Faut-il toujours appeler un cerf un cheval ?
09 janvier 2011
Dans son dernier livre d'essais, Jean Levi ( " La Chine est un cheval et l'Univers une idée"), relate cette anecdote tirée de l'histoire de la Chine :
" Aprés avoir éliminé le Premier Ministre Li Sse, l'eunnuque Tchao Kao occupa son poste et eut la haute main sur l'administration. Sûr de détenir les leviers du pouvoir, il décide de brusquer les choses en montant une comédie. Il présente un cerf à son souverain et déclare : " Tenez, Sire, je vous offre ce cheval." Le souverain rectifie le lapsus de son ministre, mais celui-ci insiste : "Voyons! Majesté, c'est un cheval". Et comme une bonne partie de la cour est là pour appuyer ses dires, le souverain finit par douter du témoignage de ses sens.
Dans la mesure où il s'est déjà saisi des rênes de l'Etat, Tchao Kao peut appeler un cerf un cheval. Et de cette maîtrise sur les désignations - signe de sa domination absolue sur les hommes - Tchao Kao va user habilement pour écarter l'empereur de la cour sous prétexte qu'il a perdu l'usage de la raison et l'enfermer dans un domaine campagnard où il sera totalement à sa merci. La garde impériale, sur ordre de l'ennuque, exécutera l'infortuné monarque quelque temps plus tard sans que nul ne s'en émeuve".
Désigner, donner des noms aux choses, aux faits, c'est gouverner; c'est détenir le pouvoir; telle est la leçon de cette anecdote.
Comment ne pas évoquer ce qui se passe dans nos entreprises, en ce moment, dans les discours des dirigeants.
" Nous avons fait une excellente année", même si les résultats ne sont pas si terribles que ça; il suffit que le chef désigne le cheval pour que tout le monde oublie le cerf.

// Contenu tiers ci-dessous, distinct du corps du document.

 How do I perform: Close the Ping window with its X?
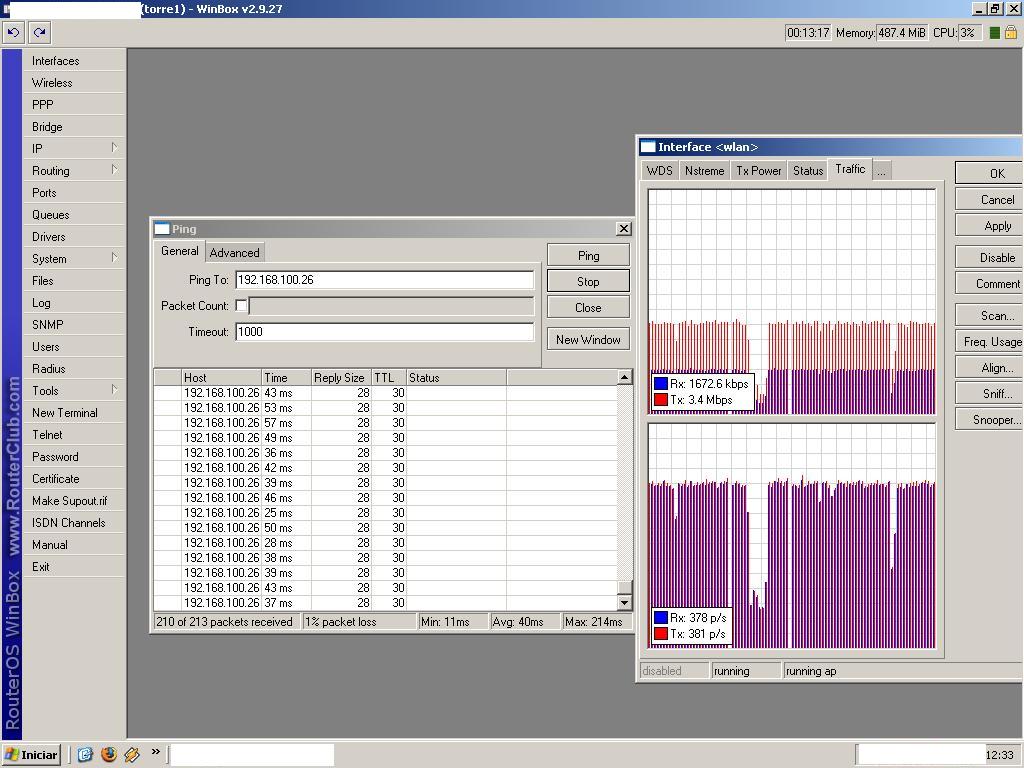click(623, 229)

C'est vrai que le pouvoir des mots est extrêmement fort; écoutons ces discours de fin d'année et de voeux, toujours bien arrangés, et on comprend que cela n'a pas trop changé depuis Tchao Kao.

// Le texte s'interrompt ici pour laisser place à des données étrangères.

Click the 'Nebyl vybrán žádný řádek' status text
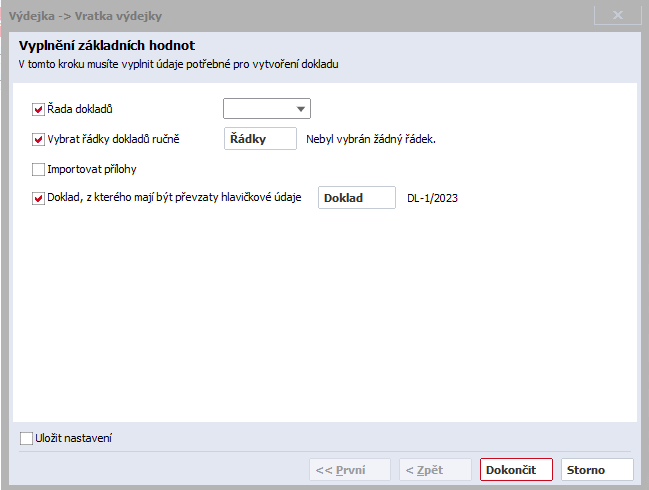649x490 pixels. tap(371, 139)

Et pour se sortir de cette tendance ce n'est pas si simple. Et le veut-on ?
Revenons à Jean Levi :
" Tout système de domination, pour être accepté durablement par ceux sur qui il s'exerce, doit se revêtir d'un voile, du voile trompeur des mots à l'abri duquel les supérieurs peuvent opprimer, pressurer, et faire trimer leur peuple à leur guise, en toute bonne conscience, abusés qu'ils sont eux-mêmes par les mensonges d'une propagande où rien n'est jamais désigné par son nom. "
Car cette remarque que j'ai prise pour évoquer les discours dans l'entreprise, elle est encore plus vive si l'on regarde du côté des politiques et des gouvernants; et des discours des plus hauts représentants de l'Etat (suivez mon regard).
Jean Levi est catégorique :
" L'évolution du monde actuel où la domination sur les hommes passe par la fausse dénomination des choses, montre bien qu'en politique, il faut toujours appeler un cerf un cheval".
En politique seulement ?
Pas sûr....on pense à plein d'autres cas, non ?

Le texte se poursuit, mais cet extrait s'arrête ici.